Stanke: Neither of these plants were my first time seeing a nuclear power plant, but it is incredible to see how different each and every plant is, yet how strikingly similar they all are. Both Palo Verde and Vogtle are prepared to serve their communities in the best way possible.
POWER: Do you have thoughts about how to solve the problem of nuclear waste (spent nuclear fuel)?
Stanke: Spent fuel has already been solved. Reprocessing is an option: 90% of nuclear fuel is reusable. In France, 96% of spent fuel is reprocessed and is able to be reused while the other 4% is vitrified and stored. Even if America didn’t reprocess, we still have storage facilities well figured out. Waste Isolation Pilot Plant (WIPP), in New Mexico, is a perfect example of a working storage facility that was designed for a variety of different types of waste. WIPP was only allowed to store transuranic waste. My thoughts about solving the ‘problem’ is that the problem is not a scientific issue—it’s a politics issue.
POWER: Should government or the private sector, or both, take the lead role in supporting the U.S. nuclear power industry?

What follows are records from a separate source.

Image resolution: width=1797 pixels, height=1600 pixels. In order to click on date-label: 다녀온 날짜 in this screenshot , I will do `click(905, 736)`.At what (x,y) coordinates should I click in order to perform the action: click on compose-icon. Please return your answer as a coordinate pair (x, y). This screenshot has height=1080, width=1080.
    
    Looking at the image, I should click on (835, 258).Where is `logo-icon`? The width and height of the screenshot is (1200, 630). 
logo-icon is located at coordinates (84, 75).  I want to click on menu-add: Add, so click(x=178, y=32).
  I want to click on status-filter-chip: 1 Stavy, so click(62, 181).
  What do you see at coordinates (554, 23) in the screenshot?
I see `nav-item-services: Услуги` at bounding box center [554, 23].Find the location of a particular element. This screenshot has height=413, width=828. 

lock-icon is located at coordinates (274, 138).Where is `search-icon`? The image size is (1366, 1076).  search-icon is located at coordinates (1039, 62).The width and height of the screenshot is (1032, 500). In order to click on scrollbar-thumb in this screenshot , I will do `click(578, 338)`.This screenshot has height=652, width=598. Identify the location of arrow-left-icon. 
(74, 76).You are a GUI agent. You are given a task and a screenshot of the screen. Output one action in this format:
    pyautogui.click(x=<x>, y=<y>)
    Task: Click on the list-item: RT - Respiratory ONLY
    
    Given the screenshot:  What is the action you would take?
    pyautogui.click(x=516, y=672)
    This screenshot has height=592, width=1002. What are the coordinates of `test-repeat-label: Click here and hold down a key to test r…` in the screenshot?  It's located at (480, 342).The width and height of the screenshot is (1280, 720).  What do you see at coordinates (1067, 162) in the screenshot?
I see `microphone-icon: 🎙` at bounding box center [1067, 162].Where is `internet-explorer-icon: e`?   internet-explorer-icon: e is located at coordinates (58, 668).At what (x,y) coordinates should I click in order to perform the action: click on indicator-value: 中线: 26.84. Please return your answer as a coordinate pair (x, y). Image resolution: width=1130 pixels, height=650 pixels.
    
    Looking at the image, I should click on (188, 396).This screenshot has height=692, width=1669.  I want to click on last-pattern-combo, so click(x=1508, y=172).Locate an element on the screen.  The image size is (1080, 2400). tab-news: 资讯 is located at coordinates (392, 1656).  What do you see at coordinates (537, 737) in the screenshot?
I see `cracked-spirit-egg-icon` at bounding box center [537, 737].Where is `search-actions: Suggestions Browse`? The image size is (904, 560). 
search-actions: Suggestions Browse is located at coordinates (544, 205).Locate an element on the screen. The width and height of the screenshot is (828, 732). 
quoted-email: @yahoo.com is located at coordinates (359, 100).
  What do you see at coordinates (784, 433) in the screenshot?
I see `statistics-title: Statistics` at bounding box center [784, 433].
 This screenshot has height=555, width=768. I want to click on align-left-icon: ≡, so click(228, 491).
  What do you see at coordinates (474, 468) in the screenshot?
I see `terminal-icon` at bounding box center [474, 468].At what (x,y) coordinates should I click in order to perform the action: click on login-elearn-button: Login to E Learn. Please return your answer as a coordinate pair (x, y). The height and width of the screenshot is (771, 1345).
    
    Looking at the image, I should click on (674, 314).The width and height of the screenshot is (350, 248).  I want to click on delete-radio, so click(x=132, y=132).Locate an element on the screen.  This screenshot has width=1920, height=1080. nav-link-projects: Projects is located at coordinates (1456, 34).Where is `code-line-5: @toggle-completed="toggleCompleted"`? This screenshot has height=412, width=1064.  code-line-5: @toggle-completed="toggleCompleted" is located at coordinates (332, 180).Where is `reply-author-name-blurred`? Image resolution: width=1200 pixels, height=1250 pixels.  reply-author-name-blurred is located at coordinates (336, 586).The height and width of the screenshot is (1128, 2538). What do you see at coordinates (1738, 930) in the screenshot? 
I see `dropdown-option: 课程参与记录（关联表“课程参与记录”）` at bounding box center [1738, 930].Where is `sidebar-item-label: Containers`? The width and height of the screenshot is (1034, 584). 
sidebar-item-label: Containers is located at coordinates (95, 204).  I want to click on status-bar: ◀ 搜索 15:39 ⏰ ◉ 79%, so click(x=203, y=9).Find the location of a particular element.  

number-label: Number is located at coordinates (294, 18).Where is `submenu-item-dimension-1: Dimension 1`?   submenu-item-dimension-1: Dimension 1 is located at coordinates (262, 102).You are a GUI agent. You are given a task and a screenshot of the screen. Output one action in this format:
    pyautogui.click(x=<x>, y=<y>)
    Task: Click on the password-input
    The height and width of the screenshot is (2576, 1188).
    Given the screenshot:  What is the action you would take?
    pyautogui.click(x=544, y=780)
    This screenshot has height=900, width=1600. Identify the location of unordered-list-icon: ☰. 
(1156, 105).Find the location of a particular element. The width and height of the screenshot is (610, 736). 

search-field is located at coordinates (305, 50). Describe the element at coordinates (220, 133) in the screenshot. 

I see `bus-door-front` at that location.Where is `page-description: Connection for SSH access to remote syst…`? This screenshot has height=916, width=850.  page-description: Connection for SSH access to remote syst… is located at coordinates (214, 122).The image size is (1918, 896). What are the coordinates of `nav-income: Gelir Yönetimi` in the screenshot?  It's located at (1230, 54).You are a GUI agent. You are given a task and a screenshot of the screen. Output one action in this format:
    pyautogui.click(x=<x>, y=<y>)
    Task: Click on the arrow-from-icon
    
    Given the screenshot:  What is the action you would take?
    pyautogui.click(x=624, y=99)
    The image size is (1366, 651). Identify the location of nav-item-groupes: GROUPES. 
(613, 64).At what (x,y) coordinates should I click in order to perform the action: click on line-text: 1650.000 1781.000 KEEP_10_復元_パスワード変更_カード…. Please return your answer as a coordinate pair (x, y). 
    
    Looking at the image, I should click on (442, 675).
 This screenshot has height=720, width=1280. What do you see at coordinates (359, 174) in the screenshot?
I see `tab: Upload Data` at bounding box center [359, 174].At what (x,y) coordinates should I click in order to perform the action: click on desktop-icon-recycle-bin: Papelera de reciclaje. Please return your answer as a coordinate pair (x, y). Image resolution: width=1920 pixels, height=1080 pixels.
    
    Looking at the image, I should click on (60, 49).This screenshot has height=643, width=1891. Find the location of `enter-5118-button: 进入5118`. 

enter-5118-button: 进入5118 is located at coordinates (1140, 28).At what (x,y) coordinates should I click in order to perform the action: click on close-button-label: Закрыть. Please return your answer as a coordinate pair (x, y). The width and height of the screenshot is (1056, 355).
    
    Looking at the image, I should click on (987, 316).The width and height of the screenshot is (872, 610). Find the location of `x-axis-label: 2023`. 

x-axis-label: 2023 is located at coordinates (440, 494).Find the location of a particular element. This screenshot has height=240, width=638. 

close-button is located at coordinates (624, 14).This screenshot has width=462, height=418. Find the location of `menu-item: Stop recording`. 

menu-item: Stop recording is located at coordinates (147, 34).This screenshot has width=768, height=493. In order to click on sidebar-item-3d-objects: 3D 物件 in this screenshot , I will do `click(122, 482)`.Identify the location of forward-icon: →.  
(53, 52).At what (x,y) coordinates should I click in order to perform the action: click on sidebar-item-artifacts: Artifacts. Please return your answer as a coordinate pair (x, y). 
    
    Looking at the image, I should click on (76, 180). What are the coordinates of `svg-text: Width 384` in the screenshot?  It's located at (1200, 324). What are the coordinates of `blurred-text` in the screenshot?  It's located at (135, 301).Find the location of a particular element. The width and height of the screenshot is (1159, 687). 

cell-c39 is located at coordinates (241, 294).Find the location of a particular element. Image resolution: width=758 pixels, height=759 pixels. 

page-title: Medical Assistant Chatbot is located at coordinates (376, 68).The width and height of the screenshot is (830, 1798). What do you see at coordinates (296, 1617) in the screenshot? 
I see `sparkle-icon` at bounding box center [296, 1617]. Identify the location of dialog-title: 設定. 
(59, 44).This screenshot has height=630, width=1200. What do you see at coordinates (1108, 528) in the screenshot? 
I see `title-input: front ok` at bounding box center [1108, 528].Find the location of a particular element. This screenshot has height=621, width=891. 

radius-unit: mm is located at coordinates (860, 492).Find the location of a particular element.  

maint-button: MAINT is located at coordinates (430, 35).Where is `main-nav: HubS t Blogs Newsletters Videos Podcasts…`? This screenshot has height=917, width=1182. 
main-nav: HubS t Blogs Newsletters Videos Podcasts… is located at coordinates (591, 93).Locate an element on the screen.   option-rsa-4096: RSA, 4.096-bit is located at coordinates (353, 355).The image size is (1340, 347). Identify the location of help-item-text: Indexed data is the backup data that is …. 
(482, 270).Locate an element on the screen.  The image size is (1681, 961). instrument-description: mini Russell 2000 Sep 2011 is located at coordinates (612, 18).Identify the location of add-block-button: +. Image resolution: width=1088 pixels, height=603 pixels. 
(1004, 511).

Stanke: Both. Our current nuclear portfolio is a combination of both, and I don’t see why that can’t continue. As a young person growing up in this world, it feels like government and private sectors are always pitted against one another, yet I do feel it’s possible for the two parties to work together with time, patience, and a willingness to listen. This extends beyond just the nuclear power industry.
POWER: How do you plan to change public perception about nuclear power?
Stanke: Changing public perception starts with one major hurdle: the misconception. Discussing the myths surrounding nuclear power on a large-scale basis is one of the things I do, including discussing spent fuel, safety, and the cost. Additionally, nuclear has always been seen as this hidden, unknown form of science. Letting people know where it exists in their daily lives (smoke detectors, bananas, MRI machines, etc.) is a great way for people to become more supportive around nuclear power.
POWER: When you talk to young students about nuclear power, what do you emphasize?
Stanke: Nuclear power is safe, effective, and reliable. That is the main message that I want everyone to walk away with.